Work item: Copy the data from the line holding "Find the location of a particular element. The width" through the line holding "pyautogui.click(x=333, y=120)", inclusive, with no changes.

Recorded data:
■ ■ ■ ■ ■

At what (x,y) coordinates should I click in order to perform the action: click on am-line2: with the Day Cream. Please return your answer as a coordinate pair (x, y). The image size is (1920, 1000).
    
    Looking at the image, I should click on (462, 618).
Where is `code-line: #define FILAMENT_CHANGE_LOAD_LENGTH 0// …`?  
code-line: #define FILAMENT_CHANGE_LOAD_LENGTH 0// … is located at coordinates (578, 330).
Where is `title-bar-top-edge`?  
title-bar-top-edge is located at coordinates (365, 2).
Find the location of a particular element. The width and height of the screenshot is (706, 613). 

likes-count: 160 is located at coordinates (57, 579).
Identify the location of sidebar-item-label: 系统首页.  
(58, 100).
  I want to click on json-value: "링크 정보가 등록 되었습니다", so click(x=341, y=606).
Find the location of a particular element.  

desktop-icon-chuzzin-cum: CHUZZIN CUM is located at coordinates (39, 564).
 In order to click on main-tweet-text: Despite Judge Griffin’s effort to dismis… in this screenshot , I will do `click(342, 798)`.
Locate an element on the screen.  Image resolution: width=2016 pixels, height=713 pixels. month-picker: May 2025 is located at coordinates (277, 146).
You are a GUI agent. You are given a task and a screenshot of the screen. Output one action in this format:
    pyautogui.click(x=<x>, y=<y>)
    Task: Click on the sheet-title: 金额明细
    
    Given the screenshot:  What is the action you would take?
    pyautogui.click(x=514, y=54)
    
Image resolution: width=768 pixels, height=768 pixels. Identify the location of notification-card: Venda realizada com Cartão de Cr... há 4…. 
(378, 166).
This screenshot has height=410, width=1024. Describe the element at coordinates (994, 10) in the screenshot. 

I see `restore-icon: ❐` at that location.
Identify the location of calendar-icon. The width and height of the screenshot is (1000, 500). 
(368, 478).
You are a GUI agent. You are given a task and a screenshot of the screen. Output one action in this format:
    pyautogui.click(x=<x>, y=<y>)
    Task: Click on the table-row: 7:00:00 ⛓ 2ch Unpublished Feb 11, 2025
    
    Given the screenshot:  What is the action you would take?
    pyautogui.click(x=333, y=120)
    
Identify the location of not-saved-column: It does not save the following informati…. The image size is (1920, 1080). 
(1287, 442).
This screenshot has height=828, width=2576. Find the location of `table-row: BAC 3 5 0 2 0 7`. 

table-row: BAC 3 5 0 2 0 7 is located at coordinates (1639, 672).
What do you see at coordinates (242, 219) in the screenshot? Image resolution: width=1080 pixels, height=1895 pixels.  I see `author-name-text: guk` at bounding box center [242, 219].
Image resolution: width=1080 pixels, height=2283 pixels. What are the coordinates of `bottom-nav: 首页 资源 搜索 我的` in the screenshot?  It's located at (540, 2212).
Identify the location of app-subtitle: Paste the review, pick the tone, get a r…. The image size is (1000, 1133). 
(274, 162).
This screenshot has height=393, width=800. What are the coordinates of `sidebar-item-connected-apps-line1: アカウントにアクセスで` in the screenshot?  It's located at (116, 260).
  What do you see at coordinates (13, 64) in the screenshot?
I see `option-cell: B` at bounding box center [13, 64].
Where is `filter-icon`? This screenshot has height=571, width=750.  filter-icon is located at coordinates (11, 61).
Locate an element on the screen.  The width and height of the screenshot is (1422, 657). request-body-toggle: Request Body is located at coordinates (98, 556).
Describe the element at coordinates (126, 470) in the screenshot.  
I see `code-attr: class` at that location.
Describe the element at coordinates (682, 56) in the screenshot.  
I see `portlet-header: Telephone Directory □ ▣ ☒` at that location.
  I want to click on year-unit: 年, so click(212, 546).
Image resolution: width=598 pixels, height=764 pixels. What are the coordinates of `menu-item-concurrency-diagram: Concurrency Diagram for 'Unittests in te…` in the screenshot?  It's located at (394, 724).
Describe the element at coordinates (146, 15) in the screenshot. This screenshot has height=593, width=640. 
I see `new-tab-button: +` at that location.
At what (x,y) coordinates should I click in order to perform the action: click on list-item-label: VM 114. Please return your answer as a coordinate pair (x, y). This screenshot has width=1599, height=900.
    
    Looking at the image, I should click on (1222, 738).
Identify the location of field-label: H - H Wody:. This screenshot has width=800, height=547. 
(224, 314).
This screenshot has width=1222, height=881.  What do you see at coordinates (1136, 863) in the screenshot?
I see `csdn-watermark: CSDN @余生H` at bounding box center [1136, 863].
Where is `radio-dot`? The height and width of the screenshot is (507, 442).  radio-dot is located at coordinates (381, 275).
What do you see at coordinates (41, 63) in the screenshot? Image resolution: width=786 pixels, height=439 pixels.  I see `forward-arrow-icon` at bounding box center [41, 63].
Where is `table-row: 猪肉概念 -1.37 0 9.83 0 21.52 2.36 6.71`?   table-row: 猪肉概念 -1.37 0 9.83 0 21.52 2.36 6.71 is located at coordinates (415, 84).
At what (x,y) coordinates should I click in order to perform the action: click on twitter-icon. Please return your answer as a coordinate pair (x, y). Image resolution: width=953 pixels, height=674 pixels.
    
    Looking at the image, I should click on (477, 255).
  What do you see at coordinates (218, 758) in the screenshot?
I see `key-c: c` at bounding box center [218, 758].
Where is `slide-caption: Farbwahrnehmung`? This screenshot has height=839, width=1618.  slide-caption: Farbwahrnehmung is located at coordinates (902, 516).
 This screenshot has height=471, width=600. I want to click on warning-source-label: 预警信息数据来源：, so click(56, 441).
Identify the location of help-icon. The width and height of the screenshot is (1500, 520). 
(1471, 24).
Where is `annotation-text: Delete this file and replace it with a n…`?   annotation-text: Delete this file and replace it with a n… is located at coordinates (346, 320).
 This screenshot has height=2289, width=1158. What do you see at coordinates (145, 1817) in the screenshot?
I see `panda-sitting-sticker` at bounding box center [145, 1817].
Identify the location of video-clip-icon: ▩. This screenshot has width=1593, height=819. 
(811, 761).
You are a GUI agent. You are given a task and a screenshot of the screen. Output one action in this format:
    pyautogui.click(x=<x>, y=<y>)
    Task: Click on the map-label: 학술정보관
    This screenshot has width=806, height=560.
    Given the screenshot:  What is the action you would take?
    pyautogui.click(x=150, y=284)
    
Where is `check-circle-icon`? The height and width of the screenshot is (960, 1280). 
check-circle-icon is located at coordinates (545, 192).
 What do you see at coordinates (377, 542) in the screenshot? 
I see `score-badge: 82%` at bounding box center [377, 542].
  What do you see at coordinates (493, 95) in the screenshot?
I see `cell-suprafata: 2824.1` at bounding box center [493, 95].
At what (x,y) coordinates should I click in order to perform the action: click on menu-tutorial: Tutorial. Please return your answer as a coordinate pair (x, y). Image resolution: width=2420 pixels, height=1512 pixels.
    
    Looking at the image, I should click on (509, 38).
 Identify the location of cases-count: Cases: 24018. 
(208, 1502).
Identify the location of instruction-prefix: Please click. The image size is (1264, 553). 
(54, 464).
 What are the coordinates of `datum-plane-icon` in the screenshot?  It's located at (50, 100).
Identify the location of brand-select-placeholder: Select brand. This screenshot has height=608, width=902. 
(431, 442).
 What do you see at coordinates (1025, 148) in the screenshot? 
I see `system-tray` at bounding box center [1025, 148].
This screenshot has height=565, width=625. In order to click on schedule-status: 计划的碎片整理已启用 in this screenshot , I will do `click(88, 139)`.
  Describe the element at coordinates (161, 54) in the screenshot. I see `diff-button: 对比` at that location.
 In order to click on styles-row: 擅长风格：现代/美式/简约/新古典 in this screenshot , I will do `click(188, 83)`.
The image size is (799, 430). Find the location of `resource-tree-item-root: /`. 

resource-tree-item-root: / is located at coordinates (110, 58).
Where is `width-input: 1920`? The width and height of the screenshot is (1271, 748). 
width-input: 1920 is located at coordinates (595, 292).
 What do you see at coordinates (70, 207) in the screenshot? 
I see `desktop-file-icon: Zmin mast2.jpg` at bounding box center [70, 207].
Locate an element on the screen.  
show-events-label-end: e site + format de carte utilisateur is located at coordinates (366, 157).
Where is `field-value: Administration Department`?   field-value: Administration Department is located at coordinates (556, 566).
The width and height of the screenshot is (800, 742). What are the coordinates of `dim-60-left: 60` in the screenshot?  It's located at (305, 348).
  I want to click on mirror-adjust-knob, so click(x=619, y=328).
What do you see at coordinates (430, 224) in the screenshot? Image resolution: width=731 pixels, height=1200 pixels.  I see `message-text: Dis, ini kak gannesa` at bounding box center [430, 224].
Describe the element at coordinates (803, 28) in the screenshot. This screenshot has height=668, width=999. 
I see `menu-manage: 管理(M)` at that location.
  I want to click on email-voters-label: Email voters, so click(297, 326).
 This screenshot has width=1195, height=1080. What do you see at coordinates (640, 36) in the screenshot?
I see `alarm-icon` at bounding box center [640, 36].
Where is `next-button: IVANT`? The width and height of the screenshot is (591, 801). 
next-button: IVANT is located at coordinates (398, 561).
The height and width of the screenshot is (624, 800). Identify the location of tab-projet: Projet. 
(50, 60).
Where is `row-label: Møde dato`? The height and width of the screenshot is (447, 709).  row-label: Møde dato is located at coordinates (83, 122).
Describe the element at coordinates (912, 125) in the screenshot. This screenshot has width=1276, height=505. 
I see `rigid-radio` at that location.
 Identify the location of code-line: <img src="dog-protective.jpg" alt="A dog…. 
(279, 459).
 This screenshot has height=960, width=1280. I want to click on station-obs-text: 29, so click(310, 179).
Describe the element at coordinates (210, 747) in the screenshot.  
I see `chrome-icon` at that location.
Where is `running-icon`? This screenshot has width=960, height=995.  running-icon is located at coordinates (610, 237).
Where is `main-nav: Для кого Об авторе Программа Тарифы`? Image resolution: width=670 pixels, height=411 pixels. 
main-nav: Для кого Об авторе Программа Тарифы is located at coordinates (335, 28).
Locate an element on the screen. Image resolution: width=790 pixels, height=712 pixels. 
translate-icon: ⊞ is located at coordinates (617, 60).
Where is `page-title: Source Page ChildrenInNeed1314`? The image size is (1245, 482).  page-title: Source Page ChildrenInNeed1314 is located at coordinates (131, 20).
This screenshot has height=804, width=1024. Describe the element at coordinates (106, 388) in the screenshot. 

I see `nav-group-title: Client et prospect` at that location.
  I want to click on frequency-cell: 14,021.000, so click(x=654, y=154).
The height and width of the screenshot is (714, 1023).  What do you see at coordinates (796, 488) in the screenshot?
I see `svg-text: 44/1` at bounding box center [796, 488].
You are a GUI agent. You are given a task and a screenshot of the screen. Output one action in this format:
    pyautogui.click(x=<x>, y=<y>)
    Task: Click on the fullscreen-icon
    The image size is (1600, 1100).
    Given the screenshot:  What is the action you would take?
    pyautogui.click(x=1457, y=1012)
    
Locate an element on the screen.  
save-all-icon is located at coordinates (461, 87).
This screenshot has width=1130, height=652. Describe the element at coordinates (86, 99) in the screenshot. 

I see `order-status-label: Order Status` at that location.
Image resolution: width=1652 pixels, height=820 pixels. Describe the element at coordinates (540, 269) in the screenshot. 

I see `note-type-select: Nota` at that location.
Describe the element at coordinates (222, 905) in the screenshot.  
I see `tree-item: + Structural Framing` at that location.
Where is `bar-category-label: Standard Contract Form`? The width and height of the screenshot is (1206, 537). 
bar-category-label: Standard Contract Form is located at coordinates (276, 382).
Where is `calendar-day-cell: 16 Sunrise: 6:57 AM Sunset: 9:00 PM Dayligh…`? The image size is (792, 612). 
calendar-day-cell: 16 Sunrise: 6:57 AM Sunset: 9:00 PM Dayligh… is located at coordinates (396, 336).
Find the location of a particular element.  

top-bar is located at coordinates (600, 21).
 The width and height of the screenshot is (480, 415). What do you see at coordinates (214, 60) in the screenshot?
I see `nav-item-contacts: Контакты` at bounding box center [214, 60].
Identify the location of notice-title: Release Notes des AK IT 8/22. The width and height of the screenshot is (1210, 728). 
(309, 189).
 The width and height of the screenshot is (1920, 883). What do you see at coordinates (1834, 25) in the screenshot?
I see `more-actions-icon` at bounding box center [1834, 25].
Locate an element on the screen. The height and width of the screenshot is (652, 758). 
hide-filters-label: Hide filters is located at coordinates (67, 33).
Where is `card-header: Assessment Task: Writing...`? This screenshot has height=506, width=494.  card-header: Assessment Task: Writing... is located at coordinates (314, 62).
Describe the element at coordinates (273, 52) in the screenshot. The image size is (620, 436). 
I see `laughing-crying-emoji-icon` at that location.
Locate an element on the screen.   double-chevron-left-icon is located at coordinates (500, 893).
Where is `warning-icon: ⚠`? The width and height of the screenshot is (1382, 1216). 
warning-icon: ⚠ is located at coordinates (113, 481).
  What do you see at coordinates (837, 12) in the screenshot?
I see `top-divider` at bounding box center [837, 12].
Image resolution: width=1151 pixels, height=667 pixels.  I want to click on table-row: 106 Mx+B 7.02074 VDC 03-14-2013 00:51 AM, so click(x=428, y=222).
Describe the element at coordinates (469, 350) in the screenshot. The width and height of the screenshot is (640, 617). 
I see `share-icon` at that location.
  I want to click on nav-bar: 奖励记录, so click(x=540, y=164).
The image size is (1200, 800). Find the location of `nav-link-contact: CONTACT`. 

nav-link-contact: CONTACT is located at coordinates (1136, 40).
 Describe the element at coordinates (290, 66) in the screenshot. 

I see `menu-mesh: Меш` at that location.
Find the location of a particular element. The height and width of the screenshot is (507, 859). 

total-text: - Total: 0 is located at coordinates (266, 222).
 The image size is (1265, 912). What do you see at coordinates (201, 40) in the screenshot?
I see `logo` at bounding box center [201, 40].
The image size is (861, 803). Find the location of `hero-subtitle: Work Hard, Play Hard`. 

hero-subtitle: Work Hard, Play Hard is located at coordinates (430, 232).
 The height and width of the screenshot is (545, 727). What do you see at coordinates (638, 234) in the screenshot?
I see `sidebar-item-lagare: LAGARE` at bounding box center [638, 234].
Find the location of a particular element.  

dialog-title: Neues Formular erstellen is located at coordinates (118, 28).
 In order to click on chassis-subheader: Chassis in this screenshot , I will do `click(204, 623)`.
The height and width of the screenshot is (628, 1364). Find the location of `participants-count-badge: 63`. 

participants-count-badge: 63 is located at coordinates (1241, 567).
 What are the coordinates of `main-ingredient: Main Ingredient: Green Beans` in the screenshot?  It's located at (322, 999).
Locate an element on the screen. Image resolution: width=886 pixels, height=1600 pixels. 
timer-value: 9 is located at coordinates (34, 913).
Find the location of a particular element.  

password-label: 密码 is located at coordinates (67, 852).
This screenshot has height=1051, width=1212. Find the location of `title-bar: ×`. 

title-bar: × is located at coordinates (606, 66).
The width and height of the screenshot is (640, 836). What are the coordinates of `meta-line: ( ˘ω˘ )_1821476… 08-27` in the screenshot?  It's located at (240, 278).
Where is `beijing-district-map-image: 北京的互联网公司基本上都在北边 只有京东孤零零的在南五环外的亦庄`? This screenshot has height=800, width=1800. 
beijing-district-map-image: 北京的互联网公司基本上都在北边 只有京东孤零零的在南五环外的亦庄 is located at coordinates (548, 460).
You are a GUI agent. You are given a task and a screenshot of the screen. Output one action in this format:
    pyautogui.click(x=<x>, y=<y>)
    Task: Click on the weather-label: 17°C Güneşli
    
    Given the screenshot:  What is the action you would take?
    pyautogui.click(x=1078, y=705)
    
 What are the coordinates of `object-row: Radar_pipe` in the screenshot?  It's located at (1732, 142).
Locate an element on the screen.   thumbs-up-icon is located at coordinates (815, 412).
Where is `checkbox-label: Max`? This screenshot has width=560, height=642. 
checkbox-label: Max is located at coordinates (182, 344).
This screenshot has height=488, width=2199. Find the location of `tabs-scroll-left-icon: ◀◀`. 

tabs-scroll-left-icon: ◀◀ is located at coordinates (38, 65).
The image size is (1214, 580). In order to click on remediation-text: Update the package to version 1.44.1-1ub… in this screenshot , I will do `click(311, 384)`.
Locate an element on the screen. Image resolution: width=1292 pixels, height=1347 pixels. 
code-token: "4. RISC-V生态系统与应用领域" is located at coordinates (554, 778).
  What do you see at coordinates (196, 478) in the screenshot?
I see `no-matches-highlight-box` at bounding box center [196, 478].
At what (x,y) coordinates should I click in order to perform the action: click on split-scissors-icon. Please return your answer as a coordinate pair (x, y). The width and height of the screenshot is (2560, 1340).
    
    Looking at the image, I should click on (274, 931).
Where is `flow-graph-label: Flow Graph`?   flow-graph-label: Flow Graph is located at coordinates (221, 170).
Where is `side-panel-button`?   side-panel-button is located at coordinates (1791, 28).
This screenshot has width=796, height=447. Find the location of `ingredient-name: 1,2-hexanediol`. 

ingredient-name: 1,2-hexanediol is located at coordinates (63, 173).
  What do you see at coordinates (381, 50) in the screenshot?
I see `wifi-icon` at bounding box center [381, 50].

■ ■ ■ ■ ■

Task output:
Find the location of a particular element. The width and height of the screenshot is (706, 613). 

likes-count: 160 is located at coordinates (57, 579).
Identify the location of sidebar-item-label: 系统首页.  
(58, 100).
  I want to click on json-value: "링크 정보가 등록 되었습니다", so click(x=341, y=606).
Find the location of a particular element.  

desktop-icon-chuzzin-cum: CHUZZIN CUM is located at coordinates (39, 564).
 In order to click on main-tweet-text: Despite Judge Griffin’s effort to dismis… in this screenshot , I will do `click(342, 798)`.
Locate an element on the screen.  Image resolution: width=2016 pixels, height=713 pixels. month-picker: May 2025 is located at coordinates (277, 146).
You are a GUI agent. You are given a task and a screenshot of the screen. Output one action in this format:
    pyautogui.click(x=<x>, y=<y>)
    Task: Click on the sheet-title: 金额明细
    
    Given the screenshot:  What is the action you would take?
    pyautogui.click(x=514, y=54)
    
Image resolution: width=768 pixels, height=768 pixels. Identify the location of notification-card: Venda realizada com Cartão de Cr... há 4…. 
(378, 166).
This screenshot has height=410, width=1024. Describe the element at coordinates (994, 10) in the screenshot. 

I see `restore-icon: ❐` at that location.
Identify the location of calendar-icon. The width and height of the screenshot is (1000, 500). 
(368, 478).
You are a GUI agent. You are given a task and a screenshot of the screen. Output one action in this format:
    pyautogui.click(x=<x>, y=<y>)
    Task: Click on the table-row: 7:00:00 ⛓ 2ch Unpublished Feb 11, 2025
    
    Given the screenshot:  What is the action you would take?
    pyautogui.click(x=333, y=120)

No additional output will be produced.